** 你的要求 **
把下面列表的所有行按原来的顺序整理成编号列表，空行去掉。

** 提供的数据 **
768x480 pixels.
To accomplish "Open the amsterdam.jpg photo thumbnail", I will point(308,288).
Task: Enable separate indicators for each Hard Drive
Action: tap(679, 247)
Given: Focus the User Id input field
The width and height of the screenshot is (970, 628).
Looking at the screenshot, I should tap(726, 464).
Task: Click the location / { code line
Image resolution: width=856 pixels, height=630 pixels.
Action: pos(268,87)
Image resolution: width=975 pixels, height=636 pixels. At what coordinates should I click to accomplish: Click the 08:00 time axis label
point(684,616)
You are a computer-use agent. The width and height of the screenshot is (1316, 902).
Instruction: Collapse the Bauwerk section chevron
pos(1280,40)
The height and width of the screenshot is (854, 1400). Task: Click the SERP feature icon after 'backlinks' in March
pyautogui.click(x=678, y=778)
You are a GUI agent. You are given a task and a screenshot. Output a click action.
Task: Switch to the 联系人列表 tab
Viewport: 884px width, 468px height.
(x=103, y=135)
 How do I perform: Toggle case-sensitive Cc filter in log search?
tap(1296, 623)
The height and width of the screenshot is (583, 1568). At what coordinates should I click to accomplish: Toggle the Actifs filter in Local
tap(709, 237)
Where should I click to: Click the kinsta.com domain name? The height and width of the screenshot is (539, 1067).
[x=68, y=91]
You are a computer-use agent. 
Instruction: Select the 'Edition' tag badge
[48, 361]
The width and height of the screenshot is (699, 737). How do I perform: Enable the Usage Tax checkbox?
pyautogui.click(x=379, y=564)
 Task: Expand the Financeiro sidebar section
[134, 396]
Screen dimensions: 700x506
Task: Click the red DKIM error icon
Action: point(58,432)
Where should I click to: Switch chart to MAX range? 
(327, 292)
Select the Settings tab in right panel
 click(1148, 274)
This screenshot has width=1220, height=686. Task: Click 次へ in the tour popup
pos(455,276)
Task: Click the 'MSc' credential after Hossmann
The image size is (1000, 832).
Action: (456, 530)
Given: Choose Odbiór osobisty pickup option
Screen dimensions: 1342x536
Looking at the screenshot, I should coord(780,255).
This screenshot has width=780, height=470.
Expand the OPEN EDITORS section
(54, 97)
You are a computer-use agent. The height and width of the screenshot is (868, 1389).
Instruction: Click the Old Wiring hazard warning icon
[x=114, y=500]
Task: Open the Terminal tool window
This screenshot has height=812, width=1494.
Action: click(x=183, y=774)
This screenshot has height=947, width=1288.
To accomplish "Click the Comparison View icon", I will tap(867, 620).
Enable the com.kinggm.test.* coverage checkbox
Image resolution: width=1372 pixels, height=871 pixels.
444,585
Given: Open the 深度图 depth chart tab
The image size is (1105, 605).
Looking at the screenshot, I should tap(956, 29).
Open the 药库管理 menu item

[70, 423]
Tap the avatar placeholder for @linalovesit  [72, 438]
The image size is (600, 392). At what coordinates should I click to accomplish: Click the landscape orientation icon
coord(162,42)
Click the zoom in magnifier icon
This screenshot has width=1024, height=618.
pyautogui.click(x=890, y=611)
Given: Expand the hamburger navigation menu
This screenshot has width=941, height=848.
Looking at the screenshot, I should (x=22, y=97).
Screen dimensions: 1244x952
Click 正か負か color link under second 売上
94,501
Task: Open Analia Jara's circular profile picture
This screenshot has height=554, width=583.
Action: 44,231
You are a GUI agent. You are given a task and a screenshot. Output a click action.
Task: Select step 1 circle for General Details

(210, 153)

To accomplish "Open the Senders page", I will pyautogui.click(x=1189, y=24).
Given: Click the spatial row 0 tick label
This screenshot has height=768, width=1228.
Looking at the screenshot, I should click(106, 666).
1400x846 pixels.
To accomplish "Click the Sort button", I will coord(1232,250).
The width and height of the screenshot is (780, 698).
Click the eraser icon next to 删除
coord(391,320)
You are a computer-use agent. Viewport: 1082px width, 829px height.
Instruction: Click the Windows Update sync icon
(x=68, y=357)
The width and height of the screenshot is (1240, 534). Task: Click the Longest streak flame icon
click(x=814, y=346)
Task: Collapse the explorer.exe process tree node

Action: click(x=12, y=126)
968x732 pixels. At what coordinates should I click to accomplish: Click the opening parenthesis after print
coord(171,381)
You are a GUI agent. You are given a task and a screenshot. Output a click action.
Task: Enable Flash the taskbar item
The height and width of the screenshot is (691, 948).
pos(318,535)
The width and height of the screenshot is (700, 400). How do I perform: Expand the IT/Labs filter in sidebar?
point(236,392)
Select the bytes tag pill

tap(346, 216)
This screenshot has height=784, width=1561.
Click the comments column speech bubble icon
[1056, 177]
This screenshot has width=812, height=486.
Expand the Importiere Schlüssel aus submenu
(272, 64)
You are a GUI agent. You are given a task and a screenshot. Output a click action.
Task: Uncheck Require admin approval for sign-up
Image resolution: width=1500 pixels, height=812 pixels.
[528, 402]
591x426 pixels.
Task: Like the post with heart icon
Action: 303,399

** 任务结果 **
1. 768x480 pixels.
2. To accomplish "Open the amsterdam.jpg photo thumbnail", I will point(308,288).
3. Task: Enable separate indicators for each Hard Drive
4. Action: tap(679, 247)
5. Given: Focus the User Id input field
6. The width and height of the screenshot is (970, 628).
7. Looking at the screenshot, I should tap(726, 464).
8. Task: Click the location / { code line
9. Image resolution: width=856 pixels, height=630 pixels.
10. Action: pos(268,87)
11. Image resolution: width=975 pixels, height=636 pixels. At what coordinates should I click to accomplish: Click the 08:00 time axis label
12. point(684,616)
13. You are a computer-use agent. The width and height of the screenshot is (1316, 902).
14. Instruction: Collapse the Bauwerk section chevron
15. pos(1280,40)
16. The height and width of the screenshot is (854, 1400). Task: Click the SERP feature icon after 'backlinks' in March
17. pyautogui.click(x=678, y=778)
18. You are a GUI agent. You are given a task and a screenshot. Output a click action.
19. Task: Switch to the 联系人列表 tab
20. Viewport: 884px width, 468px height.
21. (x=103, y=135)
22.  How do I perform: Toggle case-sensitive Cc filter in log search?
23. tap(1296, 623)
24. The height and width of the screenshot is (583, 1568). At what coordinates should I click to accomplish: Toggle the Actifs filter in Local
25. tap(709, 237)
26. Where should I click to: Click the kinsta.com domain name? The height and width of the screenshot is (539, 1067).
27. [x=68, y=91]
28. You are a computer-use agent. 
29. Instruction: Select the 'Edition' tag badge
30. [48, 361]
31. The width and height of the screenshot is (699, 737). How do I perform: Enable the Usage Tax checkbox?
32. pyautogui.click(x=379, y=564)
33.  Task: Expand the Financeiro sidebar section
34. [134, 396]
35. Screen dimensions: 700x506
36. Task: Click the red DKIM error icon
37. Action: point(58,432)
38. Where should I click to: Switch chart to MAX range? 
39. (327, 292)
40. Select the Settings tab in right panel
41.  click(1148, 274)
42. This screenshot has width=1220, height=686. Task: Click 次へ in the tour popup
43. pos(455,276)
44. Task: Click the 'MSc' credential after Hossmann
45. The image size is (1000, 832).
46. Action: (456, 530)
47. Given: Choose Odbiór osobisty pickup option
48. Screen dimensions: 1342x536
49. Looking at the screenshot, I should coord(780,255).
50. This screenshot has width=780, height=470.
51. Expand the OPEN EDITORS section
52. (54, 97)
53. You are a computer-use agent. The height and width of the screenshot is (868, 1389).
54. Instruction: Click the Old Wiring hazard warning icon
55. [x=114, y=500]
56. Task: Open the Terminal tool window
57. This screenshot has height=812, width=1494.
58. Action: click(x=183, y=774)
59. This screenshot has height=947, width=1288.
60. To accomplish "Click the Comparison View icon", I will tap(867, 620).
61. Enable the com.kinggm.test.* coverage checkbox
62. Image resolution: width=1372 pixels, height=871 pixels.
63. 444,585
64. Given: Open the 深度图 depth chart tab
65. The image size is (1105, 605).
66. Looking at the screenshot, I should tap(956, 29).
67. Open the 药库管理 menu item
68. [70, 423]
69. Tap the avatar placeholder for @linalovesit  [72, 438]
70. The image size is (600, 392). At what coordinates should I click to accomplish: Click the landscape orientation icon
71. coord(162,42)
72. Click the zoom in magnifier icon
73. This screenshot has width=1024, height=618.
74. pyautogui.click(x=890, y=611)
75. Given: Expand the hamburger navigation menu
76. This screenshot has width=941, height=848.
77. Looking at the screenshot, I should (x=22, y=97).
78. Screen dimensions: 1244x952
79. Click 正か負か color link under second 売上
80. 94,501
81. Task: Open Analia Jara's circular profile picture
82. This screenshot has height=554, width=583.
83. Action: 44,231
84. You are a GUI agent. You are given a task and a screenshot. Output a click action.
85. Task: Select step 1 circle for General Details
86. (210, 153)
87. To accomplish "Open the Senders page", I will pyautogui.click(x=1189, y=24).
88. Given: Click the spatial row 0 tick label
89. This screenshot has height=768, width=1228.
90. Looking at the screenshot, I should click(106, 666).
91. 1400x846 pixels.
92. To accomplish "Click the Sort button", I will coord(1232,250).
93. The width and height of the screenshot is (780, 698).
94. Click the eraser icon next to 删除
95. coord(391,320)
96. You are a computer-use agent. Viewport: 1082px width, 829px height.
97. Instruction: Click the Windows Update sync icon
98. (x=68, y=357)
99. The width and height of the screenshot is (1240, 534). Task: Click the Longest streak flame icon
100. click(x=814, y=346)
101. Task: Collapse the explorer.exe process tree node
102. Action: click(x=12, y=126)
103. 968x732 pixels. At what coordinates should I click to accomplish: Click the opening parenthesis after print
104. coord(171,381)
105. You are a GUI agent. You are given a task and a screenshot. Output a click action.
106. Task: Enable Flash the taskbar item
107. The height and width of the screenshot is (691, 948).
108. pos(318,535)
109. The width and height of the screenshot is (700, 400). How do I perform: Expand the IT/Labs filter in sidebar?
110. point(236,392)
111. Select the bytes tag pill
112. tap(346, 216)
113. This screenshot has height=784, width=1561.
114. Click the comments column speech bubble icon
115. [1056, 177]
116. This screenshot has width=812, height=486.
117. Expand the Importiere Schlüssel aus submenu
118. (272, 64)
119. You are a GUI agent. You are given a task and a screenshot. Output a click action.
120. Task: Uncheck Require admin approval for sign-up
121. Image resolution: width=1500 pixels, height=812 pixels.
122. [528, 402]
123. 591x426 pixels.
124. Task: Like the post with heart icon
125. Action: 303,399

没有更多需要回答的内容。